AgenticMemory
.amem File Format Specification
This document describes the binary layout of .amem files -- the on-disk format for AgenticMemory brain data. The format is designed for fast random access, memory-mapped I/O, an...
This document describes the binary layout of .amem files -- the on-disk format for AgenticMemory brain data. The format is designed for fast random access, memory-mapped I/O, and compact storage.
Design Goals
- Zero-copy reads: Node and edge records are fixed-size, enabling direct memory access without deserialization.
- Memory-mapped friendly: The layout is aligned for
mmap()access. The OS handles paging, so brain files larger than available RAM work efficiently. - Compact: Content is LZ4-compressed. Feature vectors are stored as contiguous float arrays. No JSON overhead, no field names repeated per record.
- Atomic writes: Writes update the header last. A crash during a write leaves the previous valid state intact.
- Forward compatible: The version field and reserved header bytes allow format evolution without breaking existing readers.
Overview
An .amem file consists of six contiguous sections:
+------------------+
| Magic + Header | 64 bytes
+------------------+
| Node Records | node_count * 64 bytes
+------------------+
| Edge Records | edge_count * 13 bytes
+------------------+
| Content Block | variable (LZ4 compressed)
+------------------+
| Feature Vectors | node_count * dimension * 4 bytes
+------------------+
| Indexes | variable
+------------------+Section 1: Header (64 bytes)
The header occupies the first 64 bytes of the file.
| Offset | Size | Type | Field | Description |
|---|---|---|---|---|
| 0 | 4 | [u8; 4] | magic | Magic bytes: 0x41 0x4D 0x45 0x4D (ASCII "AMEM"). |
| 4 | 2 | u16 | version | Format version.
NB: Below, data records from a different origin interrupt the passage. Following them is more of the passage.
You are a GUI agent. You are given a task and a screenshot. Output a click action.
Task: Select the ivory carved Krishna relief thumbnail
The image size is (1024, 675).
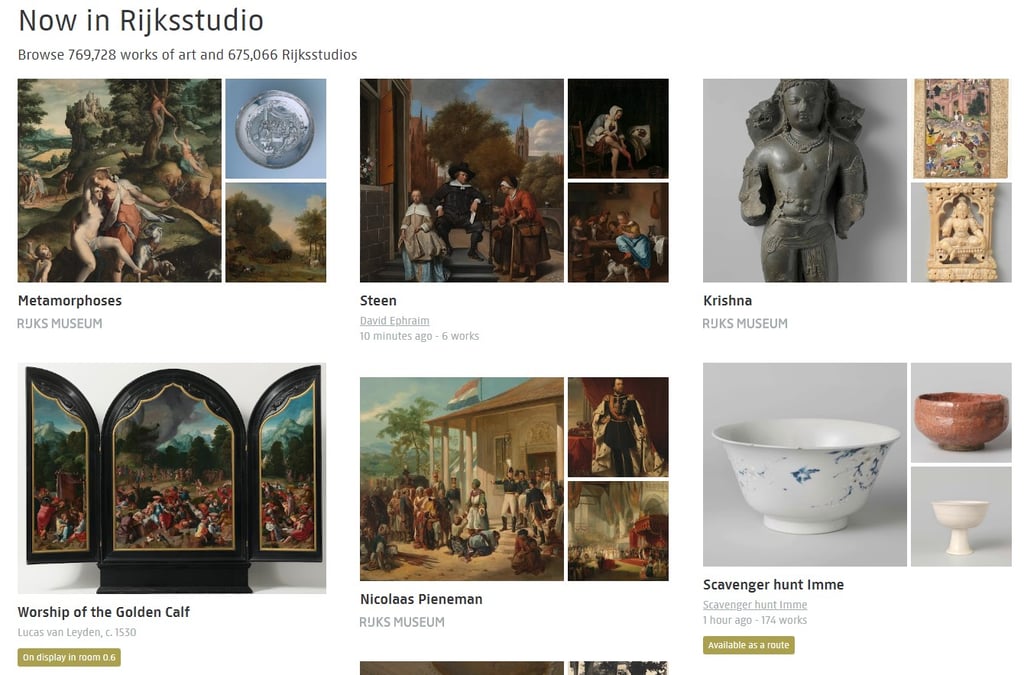pyautogui.click(x=961, y=232)
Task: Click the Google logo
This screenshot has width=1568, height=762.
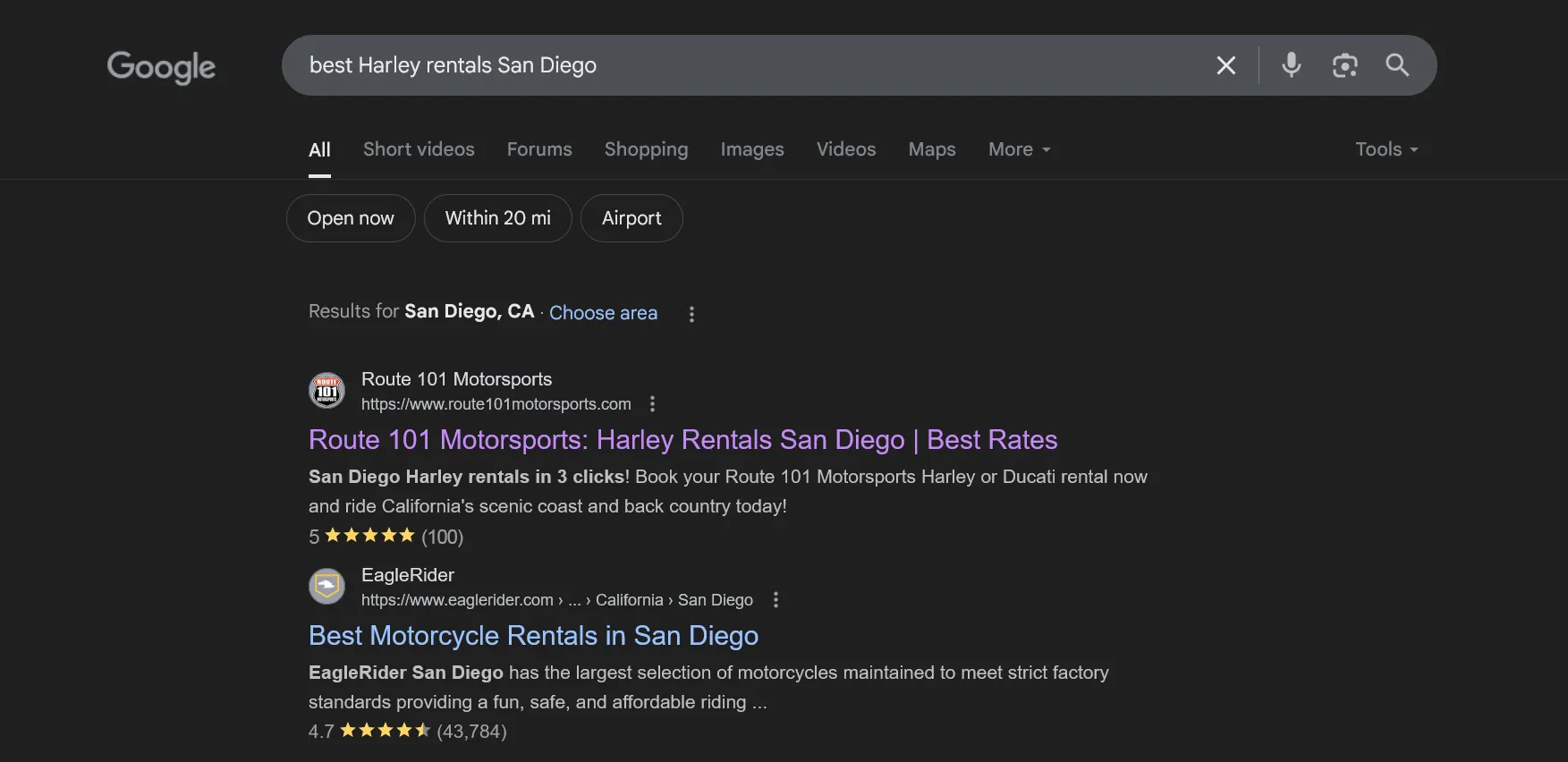Action: (x=161, y=67)
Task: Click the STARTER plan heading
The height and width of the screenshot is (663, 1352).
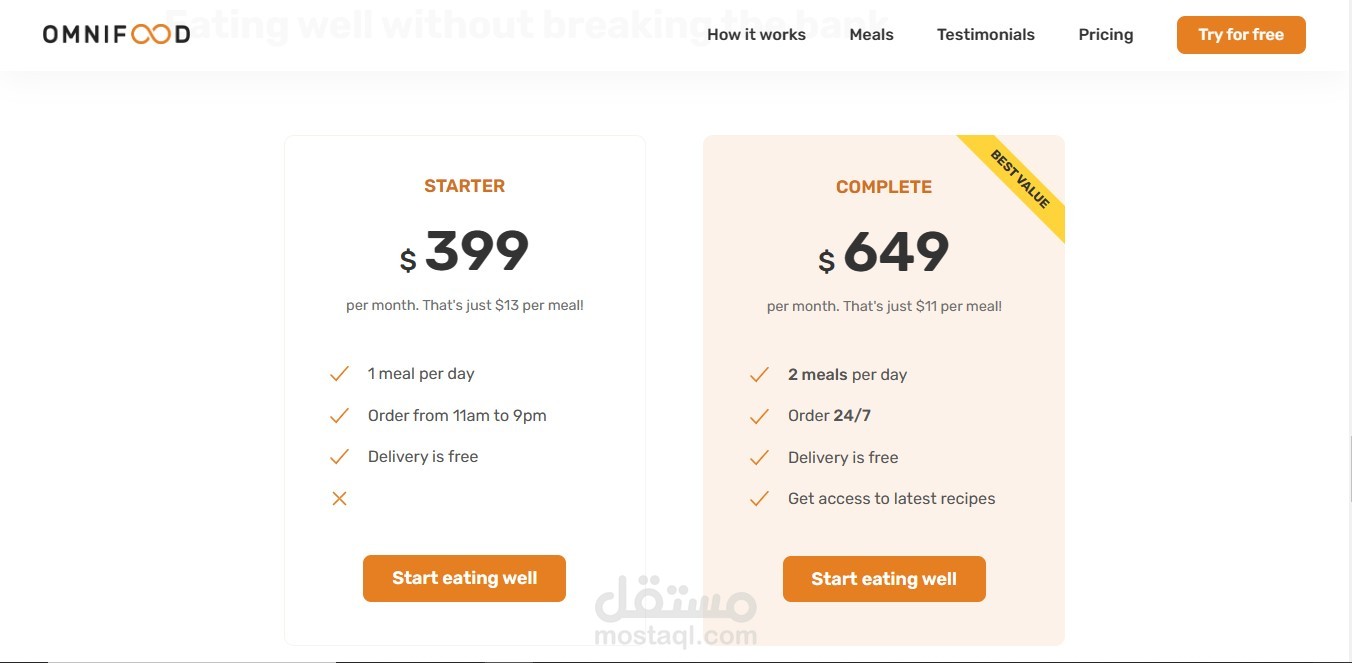Action: point(464,186)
Current: 1. |
| 6 | 2 | u16 | flags | Bitfield. Bit 0: has vectors. Bit 1: has indexes. Bit 2: content compressed. |
| 8 | 4 | u32 | node_count | Total number of node records. |
| 12 | 4 | u32 | edge_count | Total number of edge records. |
| 16 | 2 | u16 | dimension | Feature vector dimension. Default: 128. |
| 18 | 2 | u16 | session_count | Number of distinct sessions. |
| 20 | 8 | u64 | content_offset | Byte offset to the start of the content block. |
| 28 | 8 | u64 | content_length | Length of the content block in bytes (compressed). |
| 36 | 8 | u64 | vector_offset | Byte offset to the start of the feature vector block. |
| 44 | 8 | u64 | index_offset | Byte offset to the start of the index block. |
| 52 | 4 | u32 | content_uncompressed | Uncompressed size of the content block. |
| 56 | 8 | [u8; 8] | reserved | Reserved for future use. Must be zero. |
Validation rules:
magicmust be0x414D454D.versionmust be<= 1for this specification.node_countandedge_countmust be consistent with file size.dimensionmust be a positive integer (typically 128).
Section 2: Node Records
Immediately following the header. Each node record is a fixed 64 bytes.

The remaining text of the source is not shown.